Crown Bay Marina: le monde est un mouchoir

Publié le 17 Déc 2011 | 0 commentaire

CHARLOTTE AMALIE, ST THOMAS, USVI
LAT. 18°18,0′N – LONG. 64°55′W

Je le répète encore et encore, mon ami Mario a raison: le monde est un mouchoir. Un bateau québécois s’est installé sur le même quai que nous à la marina: Marialisa, un beau gros Beneteau. Le nom nous dit rien mais la tête du gars, si. Cela nous a ramené en 2005 aussi sec: Lion’s share était le nom de son bateau à l’époque, un Beneteau 373 comme Bleu Marie 1. Michel dit se rappeler de Jean-Pierre super enervé sortant du bureau de vente chez Gosselin après avoir signé le contrat d’achat du 373. L’été suivant nous l’avons rencontré avec Esther, son épouse, dans Mallet’s Bay au Lac Champlain. Nous étions bien fiers de nos bateaux. Esther nous suit sur le site depuis notre départ et ils savaient que nous étions dans le coin. 24 heures à la marina pour arrêt technique et on tombe sur lui, pas mal non comme mouchoir. Parlons batteries maintenant…

..Un monde de complexité et de perplexité qui alimente sans fin les conversations de cockpit. Même avec une géné à bord, le nerf de la guerre demeure les batteries. Il y en a de toutes sortes: acide-plomb, AGM, au gel… Nous les avons toutes essayées, elles ont chacune leurs qualités et leurs défauts. Nous sommes revenus à la classique, acide-plomb comme les batetries de char.

Pour les bateaux avec congélo, le défi est d’autant plus grand. Nous avons avec la génératrice, les panneaux solaires et l’éolienne, réglé le problème de la production d’ampères. Ceux-ci aboutissent dans les batteries (moyennant de méchants spahettis et quelques gizmos) qui elles, les accumulent. Les batteries se chargent…Jusqu’ici tout va bien… On comprend l’essentiel… Ensuite, les batteries doivent garder leur charge. C’est la que le  »bas » blesse… Elle s’abiment par sulfatage des plaques et n’y arrive plus. Notre ami Jean-François de Julia IV, ingénieur chimiste, nous a expliqué le phénomème verrat. Alors pas le choix, on doit désulphater. Je vous épargne les détails mais si il y a des gars que çà intéresse, cliquer ici.

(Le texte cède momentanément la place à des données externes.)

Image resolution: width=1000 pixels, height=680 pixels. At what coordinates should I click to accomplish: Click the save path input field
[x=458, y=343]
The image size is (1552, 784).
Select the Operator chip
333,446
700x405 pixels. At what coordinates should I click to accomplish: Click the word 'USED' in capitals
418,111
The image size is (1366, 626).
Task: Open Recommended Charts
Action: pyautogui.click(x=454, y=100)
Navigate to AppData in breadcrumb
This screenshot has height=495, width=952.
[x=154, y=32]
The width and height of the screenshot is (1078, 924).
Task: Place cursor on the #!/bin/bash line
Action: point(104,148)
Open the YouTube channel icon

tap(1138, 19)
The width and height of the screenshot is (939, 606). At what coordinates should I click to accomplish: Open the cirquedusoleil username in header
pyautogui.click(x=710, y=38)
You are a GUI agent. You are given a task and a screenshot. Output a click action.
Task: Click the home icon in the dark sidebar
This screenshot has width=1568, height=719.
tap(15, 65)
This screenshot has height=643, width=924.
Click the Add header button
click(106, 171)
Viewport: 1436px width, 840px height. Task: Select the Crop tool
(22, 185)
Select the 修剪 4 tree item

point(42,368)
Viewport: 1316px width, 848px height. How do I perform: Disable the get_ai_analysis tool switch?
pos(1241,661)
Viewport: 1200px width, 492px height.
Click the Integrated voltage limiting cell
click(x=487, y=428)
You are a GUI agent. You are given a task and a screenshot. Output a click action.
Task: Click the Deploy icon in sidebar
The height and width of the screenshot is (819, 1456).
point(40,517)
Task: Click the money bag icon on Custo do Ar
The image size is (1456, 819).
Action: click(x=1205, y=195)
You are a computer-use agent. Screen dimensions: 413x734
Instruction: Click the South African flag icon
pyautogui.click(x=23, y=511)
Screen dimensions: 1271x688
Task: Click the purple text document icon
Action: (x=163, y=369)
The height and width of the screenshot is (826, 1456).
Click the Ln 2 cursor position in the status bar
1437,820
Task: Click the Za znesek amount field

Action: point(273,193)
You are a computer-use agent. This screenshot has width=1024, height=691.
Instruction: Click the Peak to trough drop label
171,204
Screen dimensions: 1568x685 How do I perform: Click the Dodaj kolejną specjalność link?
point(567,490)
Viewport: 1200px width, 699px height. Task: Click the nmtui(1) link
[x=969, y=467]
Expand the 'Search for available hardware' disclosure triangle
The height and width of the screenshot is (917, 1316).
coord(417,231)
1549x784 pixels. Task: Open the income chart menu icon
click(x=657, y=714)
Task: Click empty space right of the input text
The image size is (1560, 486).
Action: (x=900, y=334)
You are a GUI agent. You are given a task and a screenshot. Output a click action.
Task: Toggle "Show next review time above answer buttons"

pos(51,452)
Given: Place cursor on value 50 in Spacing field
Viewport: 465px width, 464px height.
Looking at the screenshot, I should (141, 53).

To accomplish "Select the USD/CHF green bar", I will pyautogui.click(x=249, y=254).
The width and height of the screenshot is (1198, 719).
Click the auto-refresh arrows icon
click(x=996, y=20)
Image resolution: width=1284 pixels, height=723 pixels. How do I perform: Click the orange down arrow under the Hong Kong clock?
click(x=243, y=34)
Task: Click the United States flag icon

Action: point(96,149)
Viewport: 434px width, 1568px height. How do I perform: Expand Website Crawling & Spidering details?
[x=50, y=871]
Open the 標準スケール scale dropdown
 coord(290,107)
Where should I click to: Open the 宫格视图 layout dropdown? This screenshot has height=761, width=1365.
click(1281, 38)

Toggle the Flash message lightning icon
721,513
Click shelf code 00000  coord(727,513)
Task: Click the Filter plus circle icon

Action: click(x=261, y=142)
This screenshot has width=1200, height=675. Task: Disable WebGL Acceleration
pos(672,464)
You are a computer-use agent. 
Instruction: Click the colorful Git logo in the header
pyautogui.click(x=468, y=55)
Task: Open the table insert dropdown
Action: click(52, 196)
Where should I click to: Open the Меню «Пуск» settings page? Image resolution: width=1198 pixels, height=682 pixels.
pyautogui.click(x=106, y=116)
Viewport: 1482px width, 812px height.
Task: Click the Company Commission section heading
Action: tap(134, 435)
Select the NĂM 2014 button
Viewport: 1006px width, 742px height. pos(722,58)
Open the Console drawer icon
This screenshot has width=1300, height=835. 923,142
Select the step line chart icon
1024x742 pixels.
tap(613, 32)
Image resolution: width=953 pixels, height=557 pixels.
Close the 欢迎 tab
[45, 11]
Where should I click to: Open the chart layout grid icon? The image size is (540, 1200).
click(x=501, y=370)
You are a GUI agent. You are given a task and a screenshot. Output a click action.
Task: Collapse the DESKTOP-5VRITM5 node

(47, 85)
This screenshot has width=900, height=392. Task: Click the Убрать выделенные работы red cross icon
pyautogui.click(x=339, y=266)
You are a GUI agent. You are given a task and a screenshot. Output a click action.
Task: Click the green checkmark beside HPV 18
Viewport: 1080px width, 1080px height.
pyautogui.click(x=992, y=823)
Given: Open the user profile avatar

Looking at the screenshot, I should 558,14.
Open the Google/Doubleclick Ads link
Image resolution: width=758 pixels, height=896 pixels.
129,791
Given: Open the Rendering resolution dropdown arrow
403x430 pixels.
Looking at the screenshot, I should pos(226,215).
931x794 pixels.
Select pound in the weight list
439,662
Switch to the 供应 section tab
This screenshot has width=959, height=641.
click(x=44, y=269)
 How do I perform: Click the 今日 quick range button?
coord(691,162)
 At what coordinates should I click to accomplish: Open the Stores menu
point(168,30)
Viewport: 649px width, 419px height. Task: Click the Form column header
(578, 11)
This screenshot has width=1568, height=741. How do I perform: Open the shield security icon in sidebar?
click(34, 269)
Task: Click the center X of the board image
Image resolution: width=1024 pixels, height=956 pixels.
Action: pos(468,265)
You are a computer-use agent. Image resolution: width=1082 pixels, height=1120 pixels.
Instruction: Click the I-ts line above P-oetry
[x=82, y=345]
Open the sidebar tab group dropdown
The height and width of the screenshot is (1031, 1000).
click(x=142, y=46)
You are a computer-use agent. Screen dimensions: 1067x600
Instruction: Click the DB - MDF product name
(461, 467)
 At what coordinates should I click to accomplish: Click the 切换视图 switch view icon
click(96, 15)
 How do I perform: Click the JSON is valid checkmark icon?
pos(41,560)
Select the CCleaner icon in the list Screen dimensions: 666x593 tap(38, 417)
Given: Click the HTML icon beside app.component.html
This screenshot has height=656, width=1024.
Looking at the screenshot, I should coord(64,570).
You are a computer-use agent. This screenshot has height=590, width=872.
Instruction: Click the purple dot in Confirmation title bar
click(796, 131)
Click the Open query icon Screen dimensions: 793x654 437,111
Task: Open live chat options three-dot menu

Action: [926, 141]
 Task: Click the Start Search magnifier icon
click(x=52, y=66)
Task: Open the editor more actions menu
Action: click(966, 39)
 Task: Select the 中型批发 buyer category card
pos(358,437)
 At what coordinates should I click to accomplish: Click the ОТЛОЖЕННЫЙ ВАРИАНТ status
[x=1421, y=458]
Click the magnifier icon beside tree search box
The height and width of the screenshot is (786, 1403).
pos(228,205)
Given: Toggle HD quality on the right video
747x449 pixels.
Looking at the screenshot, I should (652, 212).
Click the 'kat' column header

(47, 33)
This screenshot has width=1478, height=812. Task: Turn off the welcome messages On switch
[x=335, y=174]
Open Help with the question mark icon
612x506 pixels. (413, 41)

Après le désulfatage, Jean-Pierre a installé un petit appareil nommé Pro-pulse qui devrait prévenir la sulfatation par pulsation électrique. On le teste pour vous, nous ne connaissons personne qui en a installé un. Un 75$ bien placé croyons-nous… Nous l’avons acheté chez Island Waterworld, nous n’en avons pas vu ailleurs.

5 CYCLES D’UNE HEURE ENVIRON SONT NÉCESSAIRES POUR STABILISER LA DENSITÉ DE L’ACIDE.